Revealed: unpublished Super League document justifying breakaway

The Guardian has uncovered an unpublished European Super League document in the hidden code of its new website which seeks to justify the controversial breakaway by saying it will give fans “what they want”.

In comments that will raise eyebrows, it also claims the breakaway will offer “a sustainable and competitive environment for the whole football pyramid” – by providing more than three times the level of solidarity payments to smaller clubs than currently exist. It also reveals that the clubs are considering intriguing new ideas, including “technology-enhanced rule implementation” that are not backed by the authorities, although it does not go into details. But it seems to drastically underestimate the public criticism of the proposals. “Unanimity of view is rarely the case where fundamental change is involved,” it says. “We welcome this debate as sport is all about passion and differences of opinion are an essential part of being a fan. But in the end, we are confident that when fans are welcomed back into the stadiums and the first Super League matches are played, fans will enjoy the greatest competition club football has ever seen.”

That such a document was so easily discovered by someone with little specialist knowledge of coding will be embarrassing to the European Super League. However, its underlying message is that the 12 clubs – including six from the Premier League – had no choice but to act because of the financial costs they were facing. Citing Covid, it warns that the accumulated losses of top-level clubs exceed €5bn (£4.3bn). “The value of live media rights is stagnating or declining as some of our competitions fail to meet the needs of fans and new generations seek entertainment in ways which didn’t exist 10 years ago,” it says.

“The weaknesses in the foundations of football have been known for many years, Covid simply exposed their severity and none of the game’s stakeholders have come up with a solution. Inaction is no longer an option.”

When creating the Super League, the document says the 12 breakaway clubs had “four guiding principles”:

Exceed fan expectations: “Our aim is to deliver to fans the best football possible while providing access for qualifying clubs to ensure the vibrancy of the competition and to maintain a strong commitment to the principle of sporting merit.”

Solidarity and sustainability: including “affordable ticket prices” and “reinvestment into the football pyramid via ongoing and substantial solidarity payments”. The document adds: “Super League solidarity payments will grow automatically with overall league revenues and will be more than three times higher than payments coming from the current European championship.”

Commitment to domestic leagues: “The new Super League has been designed around the principle of maintaining strong and vibrant local leagues and we will continue to compete each weekend in our national competitions as we always have.”

Readiness to change: “The Super League ownership and governance structure is designed to allow us to rapidly adopt and incorporate new ideas into the competition.

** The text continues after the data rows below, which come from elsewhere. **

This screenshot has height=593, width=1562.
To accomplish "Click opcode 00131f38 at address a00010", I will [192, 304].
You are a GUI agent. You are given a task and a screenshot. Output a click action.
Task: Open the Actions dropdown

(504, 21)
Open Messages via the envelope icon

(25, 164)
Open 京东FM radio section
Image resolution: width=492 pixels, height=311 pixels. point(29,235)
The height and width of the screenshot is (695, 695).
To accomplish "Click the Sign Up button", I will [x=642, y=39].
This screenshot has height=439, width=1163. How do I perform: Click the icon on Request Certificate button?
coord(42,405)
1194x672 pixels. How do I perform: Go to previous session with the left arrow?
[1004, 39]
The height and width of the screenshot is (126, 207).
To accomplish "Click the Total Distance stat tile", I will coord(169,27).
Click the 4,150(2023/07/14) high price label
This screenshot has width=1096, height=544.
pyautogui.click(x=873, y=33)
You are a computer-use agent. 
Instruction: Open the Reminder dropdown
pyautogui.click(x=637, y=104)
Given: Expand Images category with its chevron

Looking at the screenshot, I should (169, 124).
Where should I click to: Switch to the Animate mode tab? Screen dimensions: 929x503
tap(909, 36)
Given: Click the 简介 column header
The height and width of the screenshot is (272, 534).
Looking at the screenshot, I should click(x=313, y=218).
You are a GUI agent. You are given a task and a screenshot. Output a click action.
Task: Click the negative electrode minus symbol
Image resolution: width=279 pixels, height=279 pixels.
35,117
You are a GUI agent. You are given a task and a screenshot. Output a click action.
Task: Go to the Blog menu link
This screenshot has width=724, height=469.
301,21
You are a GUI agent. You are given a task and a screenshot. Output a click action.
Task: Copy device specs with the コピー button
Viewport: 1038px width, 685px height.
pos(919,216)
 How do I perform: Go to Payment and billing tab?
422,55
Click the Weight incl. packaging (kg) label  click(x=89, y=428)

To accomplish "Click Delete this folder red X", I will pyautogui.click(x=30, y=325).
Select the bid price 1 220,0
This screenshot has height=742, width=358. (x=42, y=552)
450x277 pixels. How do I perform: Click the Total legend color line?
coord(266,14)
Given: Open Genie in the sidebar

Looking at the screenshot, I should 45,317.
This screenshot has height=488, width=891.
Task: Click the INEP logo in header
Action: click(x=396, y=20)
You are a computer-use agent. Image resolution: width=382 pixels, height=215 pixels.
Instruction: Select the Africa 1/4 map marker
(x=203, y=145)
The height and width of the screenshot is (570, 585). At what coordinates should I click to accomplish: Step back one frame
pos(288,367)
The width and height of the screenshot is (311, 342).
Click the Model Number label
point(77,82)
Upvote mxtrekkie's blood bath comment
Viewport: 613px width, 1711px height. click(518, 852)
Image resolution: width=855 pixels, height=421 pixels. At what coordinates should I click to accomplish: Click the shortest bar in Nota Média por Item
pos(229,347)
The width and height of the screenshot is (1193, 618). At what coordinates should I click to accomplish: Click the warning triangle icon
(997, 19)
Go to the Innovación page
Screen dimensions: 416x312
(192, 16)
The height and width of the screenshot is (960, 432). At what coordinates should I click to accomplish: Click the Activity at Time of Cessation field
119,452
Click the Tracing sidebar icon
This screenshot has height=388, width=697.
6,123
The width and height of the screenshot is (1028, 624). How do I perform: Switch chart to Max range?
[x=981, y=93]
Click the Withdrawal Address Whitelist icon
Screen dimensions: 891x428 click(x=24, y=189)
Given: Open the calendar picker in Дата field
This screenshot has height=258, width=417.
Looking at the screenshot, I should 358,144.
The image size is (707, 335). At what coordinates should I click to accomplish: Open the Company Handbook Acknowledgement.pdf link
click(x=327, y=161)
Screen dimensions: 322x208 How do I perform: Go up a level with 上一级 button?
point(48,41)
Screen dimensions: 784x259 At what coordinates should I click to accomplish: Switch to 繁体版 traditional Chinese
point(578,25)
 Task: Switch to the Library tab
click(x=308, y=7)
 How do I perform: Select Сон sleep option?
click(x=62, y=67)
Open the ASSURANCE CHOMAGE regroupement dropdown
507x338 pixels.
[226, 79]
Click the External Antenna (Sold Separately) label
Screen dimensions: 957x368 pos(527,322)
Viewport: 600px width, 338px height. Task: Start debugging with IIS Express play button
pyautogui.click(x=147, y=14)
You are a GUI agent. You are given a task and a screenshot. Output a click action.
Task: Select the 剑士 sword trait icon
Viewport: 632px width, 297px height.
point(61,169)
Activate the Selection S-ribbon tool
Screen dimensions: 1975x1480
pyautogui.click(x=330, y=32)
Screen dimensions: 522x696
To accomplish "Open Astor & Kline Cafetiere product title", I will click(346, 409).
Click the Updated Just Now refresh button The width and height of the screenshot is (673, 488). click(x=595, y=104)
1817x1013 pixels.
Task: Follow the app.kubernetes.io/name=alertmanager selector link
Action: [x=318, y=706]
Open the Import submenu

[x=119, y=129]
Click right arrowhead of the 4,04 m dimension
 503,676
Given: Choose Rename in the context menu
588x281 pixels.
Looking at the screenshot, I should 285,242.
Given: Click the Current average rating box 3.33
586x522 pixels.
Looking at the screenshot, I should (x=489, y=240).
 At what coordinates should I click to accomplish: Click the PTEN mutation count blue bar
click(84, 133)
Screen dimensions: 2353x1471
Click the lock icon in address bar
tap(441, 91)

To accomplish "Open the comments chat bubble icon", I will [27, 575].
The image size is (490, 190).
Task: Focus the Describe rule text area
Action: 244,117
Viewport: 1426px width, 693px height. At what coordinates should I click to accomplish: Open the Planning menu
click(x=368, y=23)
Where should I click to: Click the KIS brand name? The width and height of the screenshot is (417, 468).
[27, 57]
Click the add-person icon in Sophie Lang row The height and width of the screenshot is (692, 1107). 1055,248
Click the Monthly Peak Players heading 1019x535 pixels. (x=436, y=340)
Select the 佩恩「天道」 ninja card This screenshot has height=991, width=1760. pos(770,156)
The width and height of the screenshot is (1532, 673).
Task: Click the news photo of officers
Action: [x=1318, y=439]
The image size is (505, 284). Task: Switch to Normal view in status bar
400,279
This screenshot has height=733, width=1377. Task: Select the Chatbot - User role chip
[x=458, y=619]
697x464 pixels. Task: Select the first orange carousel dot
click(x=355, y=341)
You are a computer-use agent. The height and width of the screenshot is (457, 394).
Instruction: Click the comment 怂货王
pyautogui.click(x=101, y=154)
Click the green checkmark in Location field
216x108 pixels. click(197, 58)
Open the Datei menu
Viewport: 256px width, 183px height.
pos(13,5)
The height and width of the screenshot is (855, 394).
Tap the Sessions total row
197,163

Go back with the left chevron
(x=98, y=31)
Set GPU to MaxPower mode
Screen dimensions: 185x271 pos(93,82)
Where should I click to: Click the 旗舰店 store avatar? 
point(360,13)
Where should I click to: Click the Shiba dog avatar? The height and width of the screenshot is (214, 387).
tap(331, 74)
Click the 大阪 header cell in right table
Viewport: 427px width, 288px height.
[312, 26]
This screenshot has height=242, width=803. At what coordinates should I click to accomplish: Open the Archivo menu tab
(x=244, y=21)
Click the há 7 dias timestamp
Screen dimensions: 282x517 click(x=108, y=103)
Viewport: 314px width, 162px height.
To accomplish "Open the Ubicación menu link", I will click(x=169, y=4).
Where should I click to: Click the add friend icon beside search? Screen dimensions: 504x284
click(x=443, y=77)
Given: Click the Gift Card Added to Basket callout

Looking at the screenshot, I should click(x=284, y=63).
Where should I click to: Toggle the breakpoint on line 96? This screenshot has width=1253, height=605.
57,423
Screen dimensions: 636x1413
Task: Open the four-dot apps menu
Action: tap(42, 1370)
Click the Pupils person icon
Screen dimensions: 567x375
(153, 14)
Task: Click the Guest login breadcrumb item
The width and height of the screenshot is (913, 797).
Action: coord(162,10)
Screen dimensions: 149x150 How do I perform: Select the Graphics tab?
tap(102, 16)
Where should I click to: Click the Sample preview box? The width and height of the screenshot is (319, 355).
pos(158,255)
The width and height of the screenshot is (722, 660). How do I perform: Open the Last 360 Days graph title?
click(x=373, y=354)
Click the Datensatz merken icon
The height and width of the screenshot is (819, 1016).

Whether it’s changes in live match distribution formats, technology-enhanced rule implementation or player development, we can no longer rely on external bodies to drive progress in these areas.”

The document says that while Uefa and the Premier League have made “good faith” attempts to improve things, fundamental change is needed. “It is a new format that will sustain the drama, passion and most importantly, the unpredictability that is the lifeblood of our sport,” the document claims. “We believe it will be the most dynamic and competitive sports league in the world.

“At its heart, this is a comprehensive solution to the critical issues facing the sport. It starts with the fans of the game, giving them what they want and deserve; the best players and the world’s top clubs competing with each other throughout the year.”

The Super League did not comment when the Guardian contacted but it later hid the code after we published the story.